======== RAW DATA

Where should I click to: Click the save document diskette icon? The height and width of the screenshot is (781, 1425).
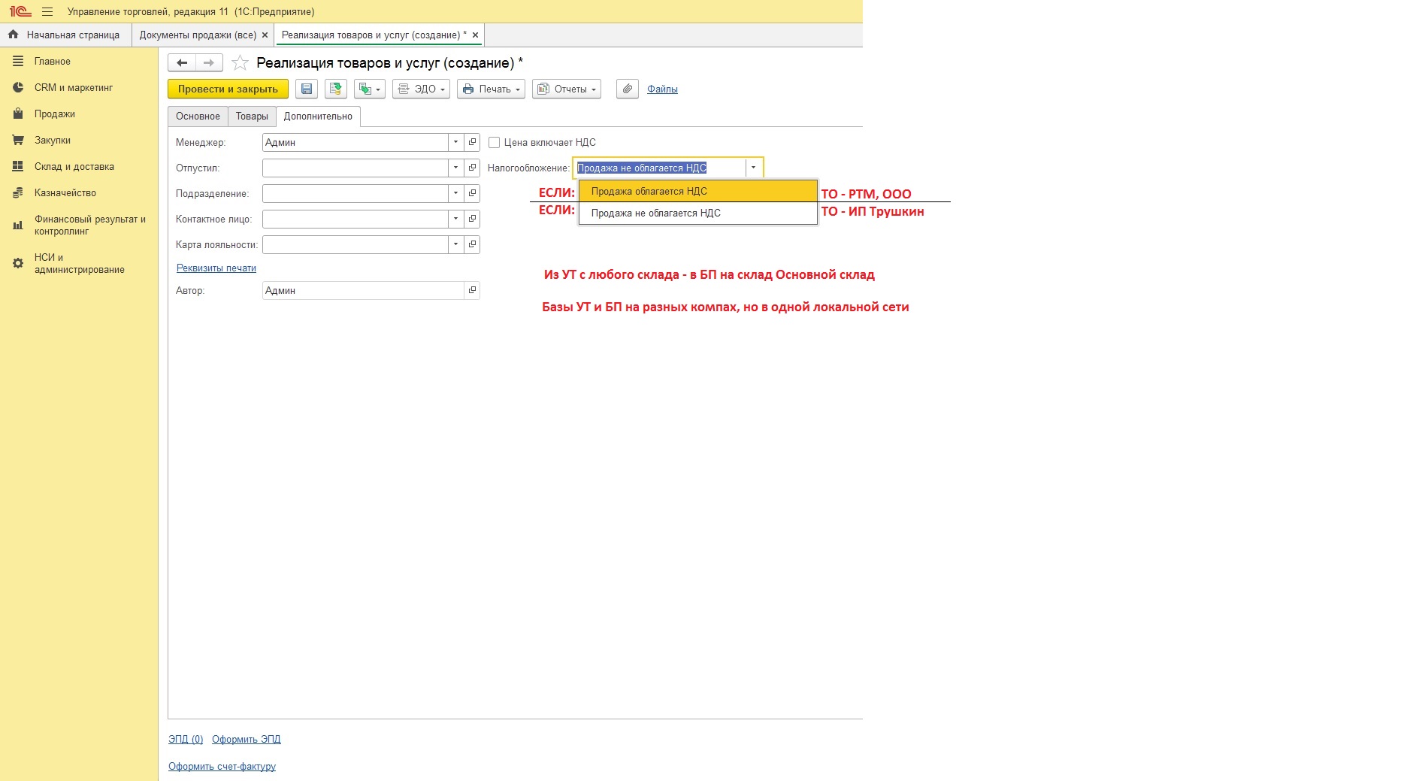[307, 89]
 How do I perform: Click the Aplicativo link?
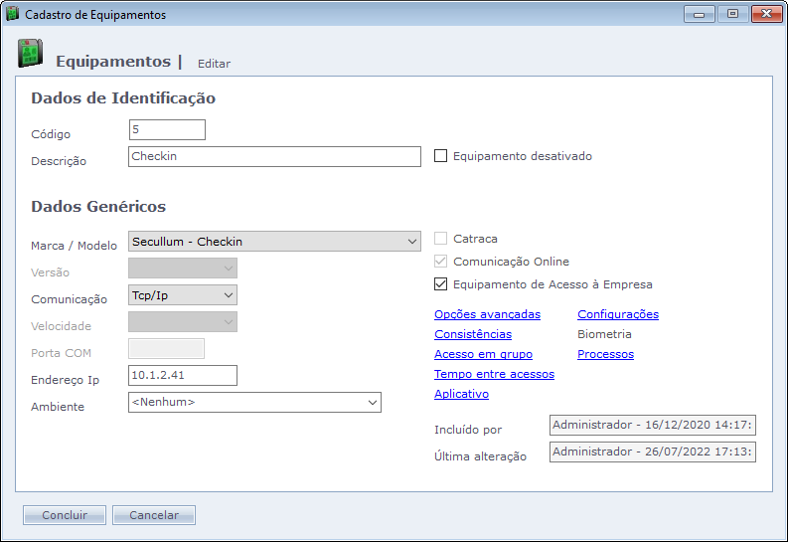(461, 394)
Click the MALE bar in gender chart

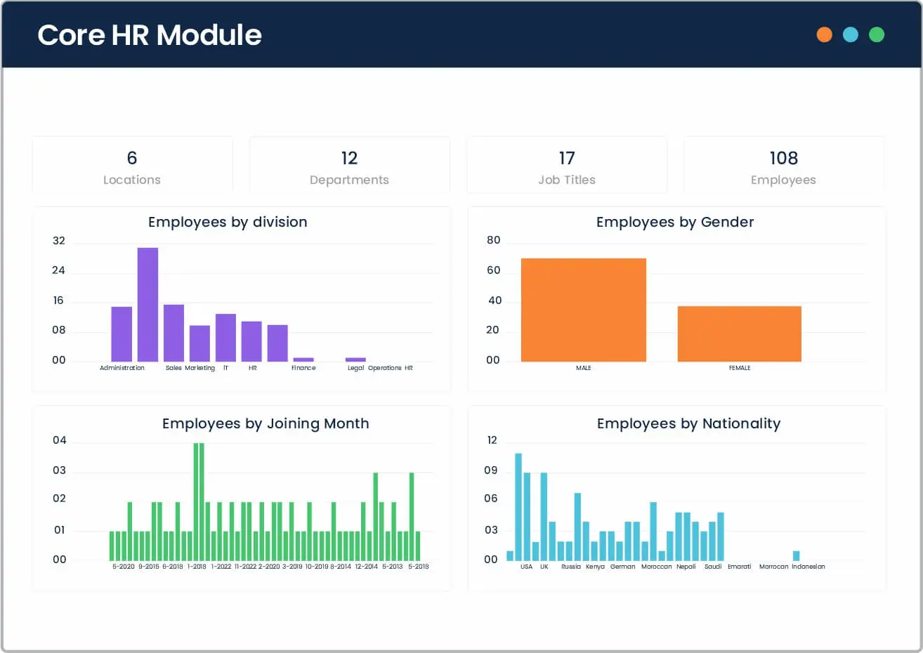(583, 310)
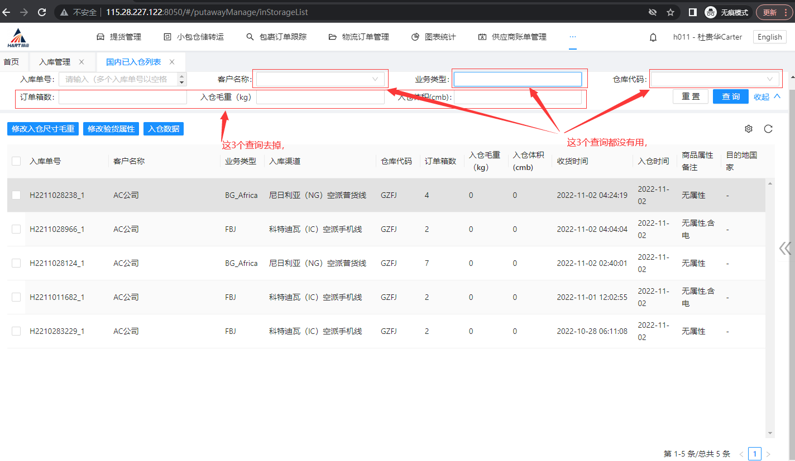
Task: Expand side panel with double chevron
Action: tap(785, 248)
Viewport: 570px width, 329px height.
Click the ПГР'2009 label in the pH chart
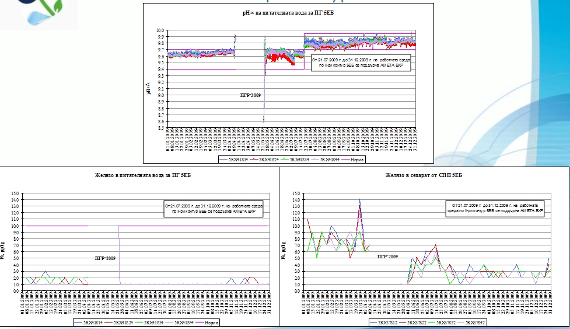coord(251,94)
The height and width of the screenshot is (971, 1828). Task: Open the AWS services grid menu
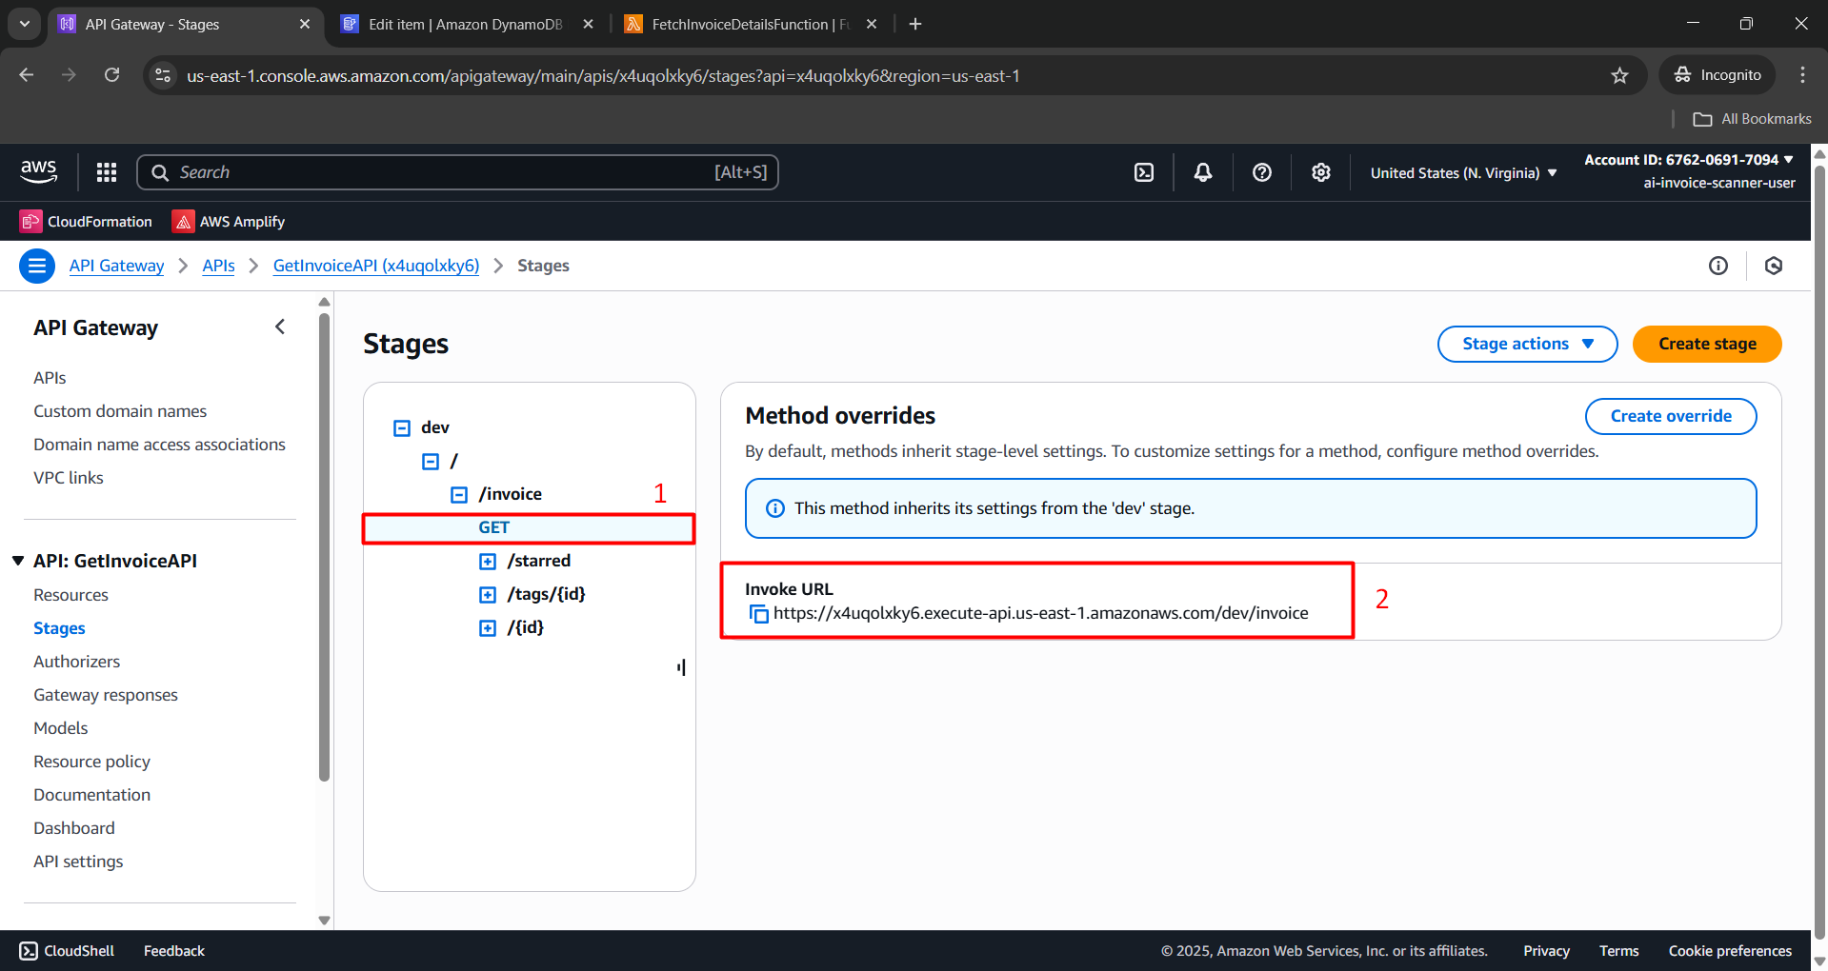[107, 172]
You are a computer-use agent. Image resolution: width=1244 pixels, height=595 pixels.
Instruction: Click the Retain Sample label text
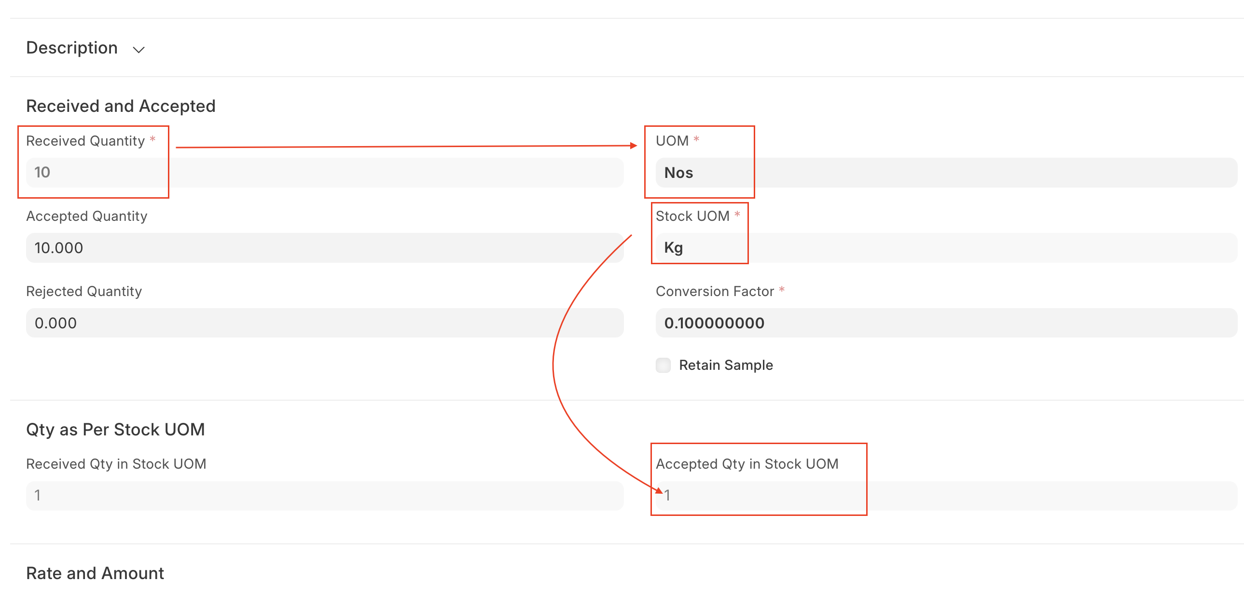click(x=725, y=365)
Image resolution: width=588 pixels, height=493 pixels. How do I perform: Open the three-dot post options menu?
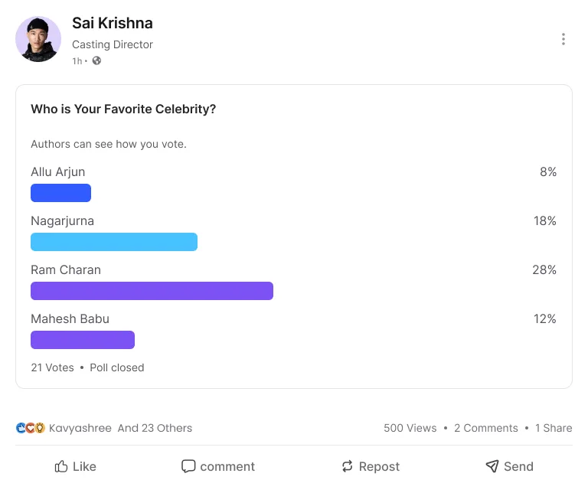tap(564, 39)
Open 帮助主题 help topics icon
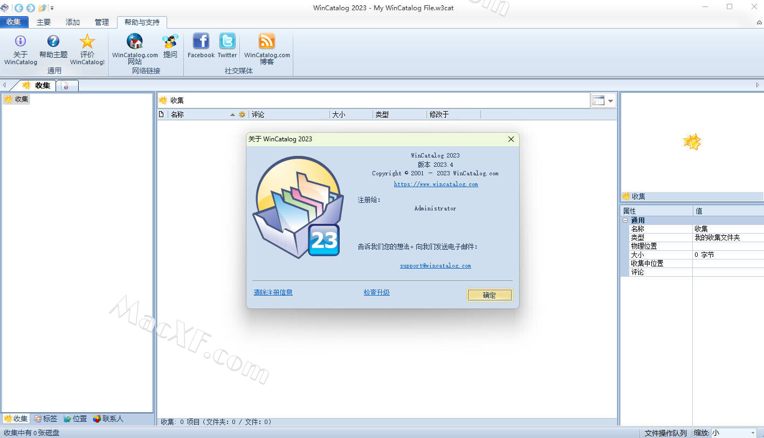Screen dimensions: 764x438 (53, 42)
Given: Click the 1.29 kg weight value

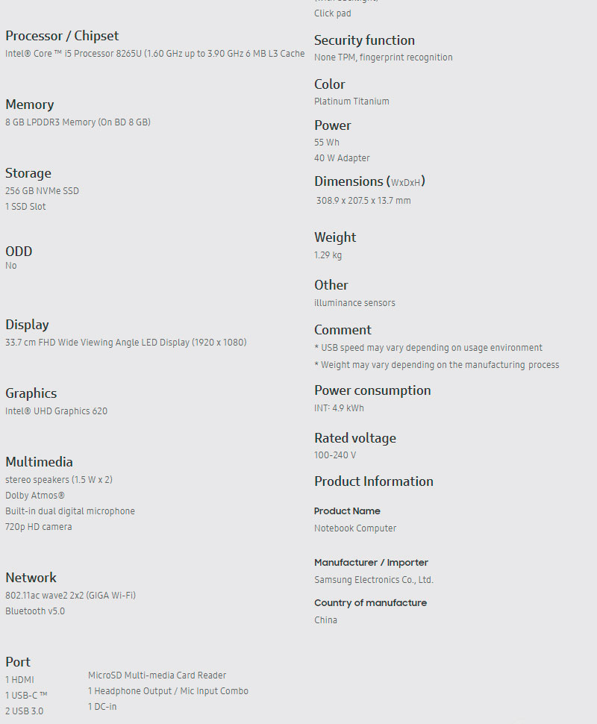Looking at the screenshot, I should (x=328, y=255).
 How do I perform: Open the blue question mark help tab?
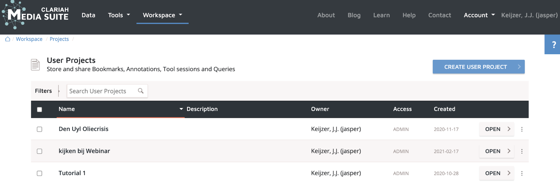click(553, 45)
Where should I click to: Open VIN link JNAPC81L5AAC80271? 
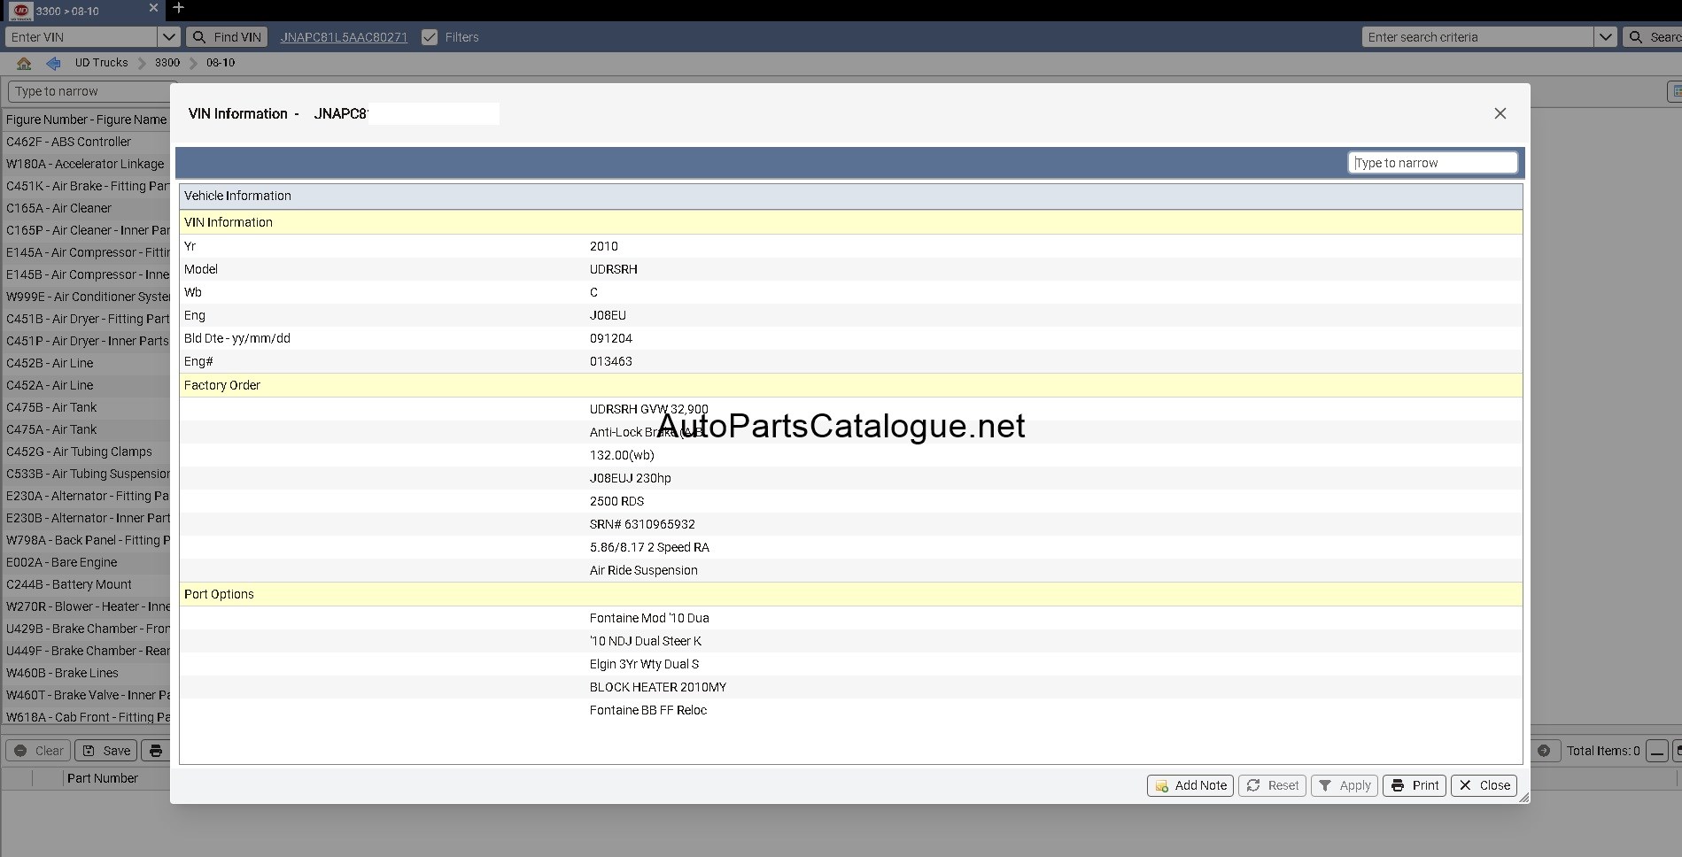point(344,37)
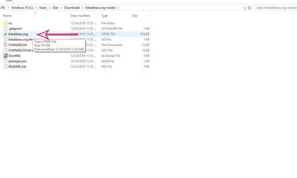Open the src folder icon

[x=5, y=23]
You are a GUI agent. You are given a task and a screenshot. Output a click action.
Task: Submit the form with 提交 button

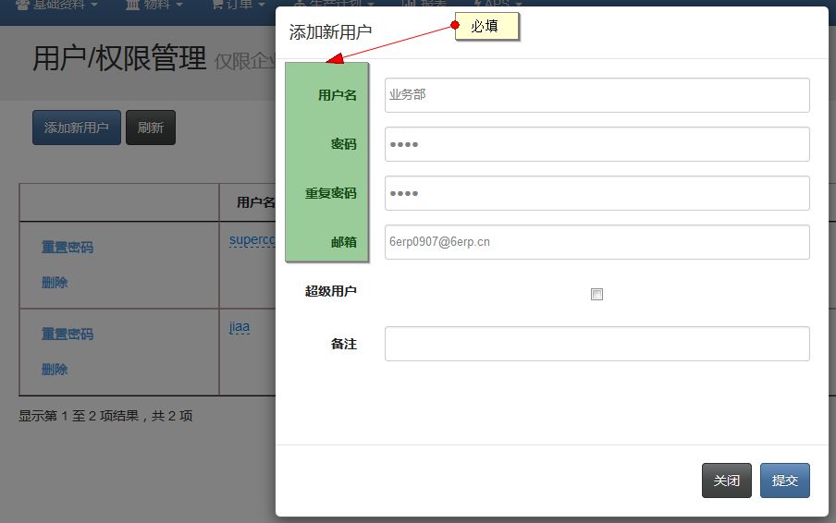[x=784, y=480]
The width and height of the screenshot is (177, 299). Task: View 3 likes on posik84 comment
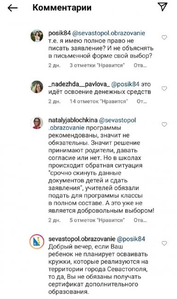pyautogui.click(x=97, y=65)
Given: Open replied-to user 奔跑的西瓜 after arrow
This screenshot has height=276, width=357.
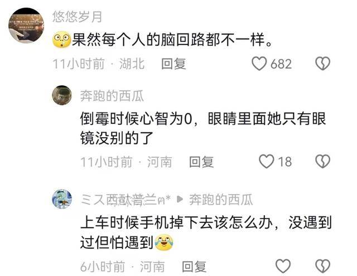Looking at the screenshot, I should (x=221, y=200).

================

* TO DO *
Which lines of the records contain "agent"? Show each of them.

* TASK ANSWER *
You are a computer-use agent. Image resolution: width=1244 pixels, height=595 pixels.
You are a GUI agent. You are given a task and a screenshot. Output a click action.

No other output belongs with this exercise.